The scenario can be advanced further. The United States, which has already persuaded the Saudis to increase production by 2 million barrels a day, could order or persuade them to increase production much further. With the current Saudi reserves of 280 billion barrels, and perhaps another 70 billion in Abu Dhabi, the Saudi/Emirates production could be raised to 20 million barrels a day within three or four years through a crash development program. We could then write off permanently--or at least for a generation--Iraq, Kuwait and for good measure Iran.

The oil price could be kept low, ensuring the support of the world's consumers--an argument used in 1975. Or the price could be set somewhat higher, say, $20 per barrel, far less than it is today and only one-third (in constant dollars) of the peak price it reached in 1980. Cost of production would be no more than $2 per barrel. The United States could take a management fee of $10 per barrel, leaving the Saudi government a generous $8 per barrel. At 20 million barrels a day, our $10 management fee could reduce the federal deficit by $70 billion a year after payment of the occupation costs. Only the Spanish conquest of the New World was so richly rewarded.

Today's unanimous world support for current moves against Iraq would collapse under such circumstances. The Soviet Union and Britain, both exporters of crude, would be out-priced. The rest of the Arab world would fall into the enemy camp. But the United States, confident of its military presence, could afford to ignore the wishes of other oil-producing Arabs. It might even use some of the Saudi income to subsidize a friendly Egypt and perhaps Tunisia and Morocco.

A more imaginative plan would be the internationalization of all Arab oil, thereby rectifying one of God's inexplicable errors in placing such a valuable resource in such an unworthy place.

If this is our plan--and it appears to be--it is as foolish as it was 15 years ago.
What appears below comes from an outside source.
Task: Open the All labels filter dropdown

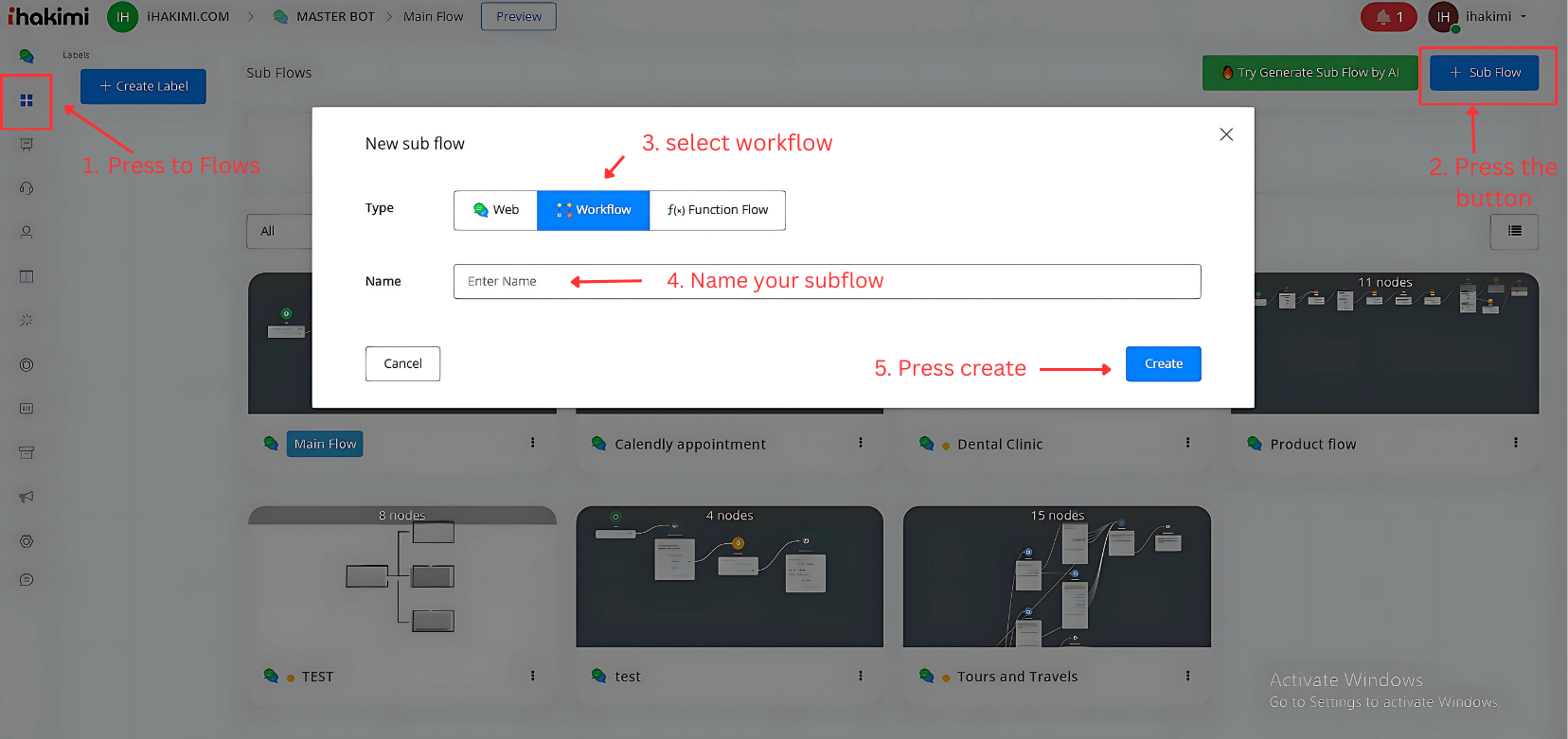Action: coord(278,231)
It is absurd to believe that the Saudi Arabian population and the army would remain docile; and it is beyond belief to suggest that, otherwise, they be exterminated or expelled, as was proposed in 1975. Anti-Semitism (Arab branch) may be acceptable in the United States today, but I doubt that the American people would have the stomach to conduct a racial, genocidal war--even in the interest of such enormous gain.

It would be useful if President Bush told us whether he has excluded the possibility of ending the Kuwait occupation through diplomatic means, and if so, why. If he is preparing to starve or invade Iraq, this should be debated and the American public should know that it will face a rocky road.

If the President is planning a long occupation of Saudi Arabia, he will never admit it; it will just happen. It seems to be happening already.